(Stored records)
╔══

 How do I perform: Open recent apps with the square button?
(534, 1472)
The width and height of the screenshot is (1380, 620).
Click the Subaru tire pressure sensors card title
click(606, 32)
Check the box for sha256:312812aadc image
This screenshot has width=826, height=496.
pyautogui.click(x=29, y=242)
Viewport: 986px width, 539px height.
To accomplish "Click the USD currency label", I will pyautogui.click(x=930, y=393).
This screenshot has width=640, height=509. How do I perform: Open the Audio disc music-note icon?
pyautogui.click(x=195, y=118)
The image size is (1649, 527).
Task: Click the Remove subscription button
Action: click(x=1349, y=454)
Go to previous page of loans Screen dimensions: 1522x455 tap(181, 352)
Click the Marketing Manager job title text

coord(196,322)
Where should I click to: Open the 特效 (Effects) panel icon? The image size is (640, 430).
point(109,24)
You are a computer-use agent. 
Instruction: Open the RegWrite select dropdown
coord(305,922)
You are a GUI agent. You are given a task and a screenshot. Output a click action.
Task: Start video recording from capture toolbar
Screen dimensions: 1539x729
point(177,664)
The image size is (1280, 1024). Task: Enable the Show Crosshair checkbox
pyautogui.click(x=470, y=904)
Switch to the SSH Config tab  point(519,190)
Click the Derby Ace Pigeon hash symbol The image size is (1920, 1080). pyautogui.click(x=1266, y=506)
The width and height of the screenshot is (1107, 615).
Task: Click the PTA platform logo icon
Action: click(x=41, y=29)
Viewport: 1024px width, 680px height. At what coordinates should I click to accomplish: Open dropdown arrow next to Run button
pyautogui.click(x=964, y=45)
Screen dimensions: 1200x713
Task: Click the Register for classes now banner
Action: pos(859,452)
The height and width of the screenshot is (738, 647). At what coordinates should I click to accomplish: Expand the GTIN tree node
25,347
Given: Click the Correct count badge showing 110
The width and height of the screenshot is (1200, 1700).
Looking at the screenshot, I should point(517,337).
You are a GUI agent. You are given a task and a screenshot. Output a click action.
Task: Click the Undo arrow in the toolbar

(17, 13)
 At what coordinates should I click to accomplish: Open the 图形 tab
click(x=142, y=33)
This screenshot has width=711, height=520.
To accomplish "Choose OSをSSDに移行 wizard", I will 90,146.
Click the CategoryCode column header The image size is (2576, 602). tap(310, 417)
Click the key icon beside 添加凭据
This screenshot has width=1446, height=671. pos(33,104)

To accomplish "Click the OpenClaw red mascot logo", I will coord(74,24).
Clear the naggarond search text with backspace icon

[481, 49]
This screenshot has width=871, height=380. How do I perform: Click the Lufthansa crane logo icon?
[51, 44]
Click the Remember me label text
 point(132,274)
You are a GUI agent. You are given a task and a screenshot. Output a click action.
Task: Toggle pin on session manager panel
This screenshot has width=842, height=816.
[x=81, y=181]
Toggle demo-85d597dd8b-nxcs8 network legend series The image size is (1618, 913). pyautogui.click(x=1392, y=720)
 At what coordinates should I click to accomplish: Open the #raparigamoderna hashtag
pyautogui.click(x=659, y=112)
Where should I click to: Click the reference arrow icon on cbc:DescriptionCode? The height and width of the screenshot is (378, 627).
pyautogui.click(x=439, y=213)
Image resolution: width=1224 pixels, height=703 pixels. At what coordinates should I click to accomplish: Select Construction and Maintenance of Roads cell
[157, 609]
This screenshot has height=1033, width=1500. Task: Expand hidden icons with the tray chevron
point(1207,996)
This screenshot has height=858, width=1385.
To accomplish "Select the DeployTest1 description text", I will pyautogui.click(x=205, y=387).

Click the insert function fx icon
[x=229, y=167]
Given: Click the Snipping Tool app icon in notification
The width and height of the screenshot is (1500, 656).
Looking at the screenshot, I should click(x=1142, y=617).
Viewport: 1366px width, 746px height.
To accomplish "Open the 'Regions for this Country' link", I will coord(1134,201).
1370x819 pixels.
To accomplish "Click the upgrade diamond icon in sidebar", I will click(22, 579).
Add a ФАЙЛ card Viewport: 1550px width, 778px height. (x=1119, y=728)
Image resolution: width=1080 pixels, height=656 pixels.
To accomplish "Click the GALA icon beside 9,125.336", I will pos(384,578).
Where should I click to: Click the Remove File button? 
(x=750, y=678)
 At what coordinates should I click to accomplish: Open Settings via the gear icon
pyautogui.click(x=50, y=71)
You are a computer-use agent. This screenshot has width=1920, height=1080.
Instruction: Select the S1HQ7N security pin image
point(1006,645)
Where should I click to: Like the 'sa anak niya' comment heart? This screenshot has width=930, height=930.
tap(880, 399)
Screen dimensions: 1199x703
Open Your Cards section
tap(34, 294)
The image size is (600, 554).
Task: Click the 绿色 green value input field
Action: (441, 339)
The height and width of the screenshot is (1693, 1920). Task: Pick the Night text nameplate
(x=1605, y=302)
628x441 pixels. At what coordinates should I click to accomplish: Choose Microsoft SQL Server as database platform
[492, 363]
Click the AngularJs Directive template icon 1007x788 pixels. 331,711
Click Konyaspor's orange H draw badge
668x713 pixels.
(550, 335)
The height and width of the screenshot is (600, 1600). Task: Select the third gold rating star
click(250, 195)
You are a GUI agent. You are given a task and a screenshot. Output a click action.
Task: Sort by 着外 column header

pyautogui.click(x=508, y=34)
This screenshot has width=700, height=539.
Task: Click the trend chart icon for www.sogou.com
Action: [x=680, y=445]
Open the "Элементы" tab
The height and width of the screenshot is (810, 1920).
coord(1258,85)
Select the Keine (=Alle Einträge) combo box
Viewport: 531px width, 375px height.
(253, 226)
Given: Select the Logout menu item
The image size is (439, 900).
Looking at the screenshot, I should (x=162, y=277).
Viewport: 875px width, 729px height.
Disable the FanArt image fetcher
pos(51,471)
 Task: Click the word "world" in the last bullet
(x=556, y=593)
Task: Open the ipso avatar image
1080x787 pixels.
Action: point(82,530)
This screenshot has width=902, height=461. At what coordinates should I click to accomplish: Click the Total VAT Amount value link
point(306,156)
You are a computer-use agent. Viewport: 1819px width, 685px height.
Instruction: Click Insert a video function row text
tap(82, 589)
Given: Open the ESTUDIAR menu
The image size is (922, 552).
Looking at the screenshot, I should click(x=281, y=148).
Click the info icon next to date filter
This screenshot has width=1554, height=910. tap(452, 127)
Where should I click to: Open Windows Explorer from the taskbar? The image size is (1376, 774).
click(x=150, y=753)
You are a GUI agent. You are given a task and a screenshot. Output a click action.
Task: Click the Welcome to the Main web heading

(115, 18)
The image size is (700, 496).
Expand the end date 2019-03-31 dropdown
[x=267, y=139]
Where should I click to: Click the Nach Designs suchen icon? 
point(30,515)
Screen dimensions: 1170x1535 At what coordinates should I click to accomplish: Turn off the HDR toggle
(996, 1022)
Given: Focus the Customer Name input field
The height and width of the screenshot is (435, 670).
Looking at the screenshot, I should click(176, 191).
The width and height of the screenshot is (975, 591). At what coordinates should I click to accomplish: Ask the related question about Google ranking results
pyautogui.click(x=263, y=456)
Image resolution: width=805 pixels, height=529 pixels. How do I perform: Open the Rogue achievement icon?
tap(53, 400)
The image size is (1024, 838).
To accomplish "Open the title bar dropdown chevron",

╚══

- _Task goal_:
Give all the lines above again, exactly.

- _Exercise response_:
 How do I perform: Open recent apps with the square button?
(534, 1472)
The width and height of the screenshot is (1380, 620).
Click the Subaru tire pressure sensors card title
click(606, 32)
Check the box for sha256:312812aadc image
This screenshot has width=826, height=496.
pyautogui.click(x=29, y=242)
Viewport: 986px width, 539px height.
To accomplish "Click the USD currency label", I will pyautogui.click(x=930, y=393).
This screenshot has width=640, height=509. How do I perform: Open the Audio disc music-note icon?
pyautogui.click(x=195, y=118)
The image size is (1649, 527).
Task: Click the Remove subscription button
Action: click(x=1349, y=454)
Go to previous page of loans Screen dimensions: 1522x455 tap(181, 352)
Click the Marketing Manager job title text

coord(196,322)
Where should I click to: Open the 特效 (Effects) panel icon? The image size is (640, 430).
point(109,24)
You are a computer-use agent. 
Instruction: Open the RegWrite select dropdown
coord(305,922)
You are a GUI agent. You are given a task and a screenshot. Output a click action.
Task: Start video recording from capture toolbar
Screen dimensions: 1539x729
point(177,664)
The image size is (1280, 1024). Task: Enable the Show Crosshair checkbox
pyautogui.click(x=470, y=904)
Switch to the SSH Config tab  point(519,190)
Click the Derby Ace Pigeon hash symbol The image size is (1920, 1080). pyautogui.click(x=1266, y=506)
The width and height of the screenshot is (1107, 615).
Task: Click the PTA platform logo icon
Action: click(x=41, y=29)
Viewport: 1024px width, 680px height. At what coordinates should I click to accomplish: Open dropdown arrow next to Run button
pyautogui.click(x=964, y=45)
Screen dimensions: 1200x713
Task: Click the Register for classes now banner
Action: pos(859,452)
The height and width of the screenshot is (738, 647). At what coordinates should I click to accomplish: Expand the GTIN tree node
25,347
Given: Click the Correct count badge showing 110
The width and height of the screenshot is (1200, 1700).
Looking at the screenshot, I should point(517,337).
You are a GUI agent. You are given a task and a screenshot. Output a click action.
Task: Click the Undo arrow in the toolbar

(17, 13)
 At what coordinates should I click to accomplish: Open the 图形 tab
click(x=142, y=33)
This screenshot has width=711, height=520.
To accomplish "Choose OSをSSDに移行 wizard", I will 90,146.
Click the CategoryCode column header The image size is (2576, 602). tap(310, 417)
Click the key icon beside 添加凭据
This screenshot has width=1446, height=671. pos(33,104)

To accomplish "Click the OpenClaw red mascot logo", I will coord(74,24).
Clear the naggarond search text with backspace icon

[481, 49]
This screenshot has width=871, height=380. How do I perform: Click the Lufthansa crane logo icon?
[51, 44]
Click the Remember me label text
 point(132,274)
You are a GUI agent. You are given a task and a screenshot. Output a click action.
Task: Toggle pin on session manager panel
This screenshot has width=842, height=816.
[x=81, y=181]
Toggle demo-85d597dd8b-nxcs8 network legend series The image size is (1618, 913). pyautogui.click(x=1392, y=720)
 At what coordinates should I click to accomplish: Open the #raparigamoderna hashtag
pyautogui.click(x=659, y=112)
Where should I click to: Click the reference arrow icon on cbc:DescriptionCode? The height and width of the screenshot is (378, 627).
pyautogui.click(x=439, y=213)
Image resolution: width=1224 pixels, height=703 pixels. At what coordinates should I click to accomplish: Select Construction and Maintenance of Roads cell
[157, 609]
This screenshot has height=1033, width=1500. Task: Expand hidden icons with the tray chevron
point(1207,996)
This screenshot has height=858, width=1385.
To accomplish "Select the DeployTest1 description text", I will pyautogui.click(x=205, y=387).

Click the insert function fx icon
[x=229, y=167]
Given: Click the Snipping Tool app icon in notification
The width and height of the screenshot is (1500, 656).
Looking at the screenshot, I should click(x=1142, y=617).
Viewport: 1366px width, 746px height.
To accomplish "Open the 'Regions for this Country' link", I will coord(1134,201).
1370x819 pixels.
To accomplish "Click the upgrade diamond icon in sidebar", I will click(22, 579).
Add a ФАЙЛ card Viewport: 1550px width, 778px height. (x=1119, y=728)
Image resolution: width=1080 pixels, height=656 pixels.
To accomplish "Click the GALA icon beside 9,125.336", I will pos(384,578).
Where should I click to: Click the Remove File button? 
(x=750, y=678)
 At what coordinates should I click to accomplish: Open Settings via the gear icon
pyautogui.click(x=50, y=71)
You are a computer-use agent. This screenshot has width=1920, height=1080.
Instruction: Select the S1HQ7N security pin image
point(1006,645)
Where should I click to: Like the 'sa anak niya' comment heart? This screenshot has width=930, height=930.
tap(880, 399)
Screen dimensions: 1199x703
Open Your Cards section
tap(34, 294)
The image size is (600, 554).
Task: Click the 绿色 green value input field
Action: (441, 339)
The height and width of the screenshot is (1693, 1920). Task: Pick the Night text nameplate
(x=1605, y=302)
628x441 pixels. At what coordinates should I click to accomplish: Choose Microsoft SQL Server as database platform
[492, 363]
Click the AngularJs Directive template icon 1007x788 pixels. 331,711
Click Konyaspor's orange H draw badge
668x713 pixels.
(550, 335)
The height and width of the screenshot is (600, 1600). Task: Select the third gold rating star
click(250, 195)
You are a GUI agent. You are given a task and a screenshot. Output a click action.
Task: Sort by 着外 column header

pyautogui.click(x=508, y=34)
This screenshot has width=700, height=539.
Task: Click the trend chart icon for www.sogou.com
Action: [x=680, y=445]
Open the "Элементы" tab
The height and width of the screenshot is (810, 1920).
coord(1258,85)
Select the Keine (=Alle Einträge) combo box
Viewport: 531px width, 375px height.
(253, 226)
Given: Select the Logout menu item
The image size is (439, 900).
Looking at the screenshot, I should (x=162, y=277).
Viewport: 875px width, 729px height.
Disable the FanArt image fetcher
pos(51,471)
 Task: Click the word "world" in the last bullet
(x=556, y=593)
Task: Open the ipso avatar image
1080x787 pixels.
Action: point(82,530)
This screenshot has width=902, height=461. At what coordinates should I click to accomplish: Click the Total VAT Amount value link
point(306,156)
You are a computer-use agent. Viewport: 1819px width, 685px height.
Instruction: Click Insert a video function row text
tap(82, 589)
Given: Open the ESTUDIAR menu
The image size is (922, 552).
Looking at the screenshot, I should click(x=281, y=148).
Click the info icon next to date filter
This screenshot has width=1554, height=910. tap(452, 127)
Where should I click to: Open Windows Explorer from the taskbar? The image size is (1376, 774).
click(x=150, y=753)
You are a GUI agent. You are given a task and a screenshot. Output a click action.
Task: Click the Welcome to the Main web heading

(115, 18)
The image size is (700, 496).
Expand the end date 2019-03-31 dropdown
[x=267, y=139]
Where should I click to: Click the Nach Designs suchen icon? 
point(30,515)
Screen dimensions: 1170x1535 At what coordinates should I click to accomplish: Turn off the HDR toggle
(996, 1022)
Given: Focus the Customer Name input field
The height and width of the screenshot is (435, 670).
Looking at the screenshot, I should click(176, 191).
The width and height of the screenshot is (975, 591). At what coordinates should I click to accomplish: Ask the related question about Google ranking results
pyautogui.click(x=263, y=456)
Image resolution: width=805 pixels, height=529 pixels. How do I perform: Open the Rogue achievement icon?
tap(53, 400)
The image size is (1024, 838).
To accomplish "Open the title bar dropdown chevron",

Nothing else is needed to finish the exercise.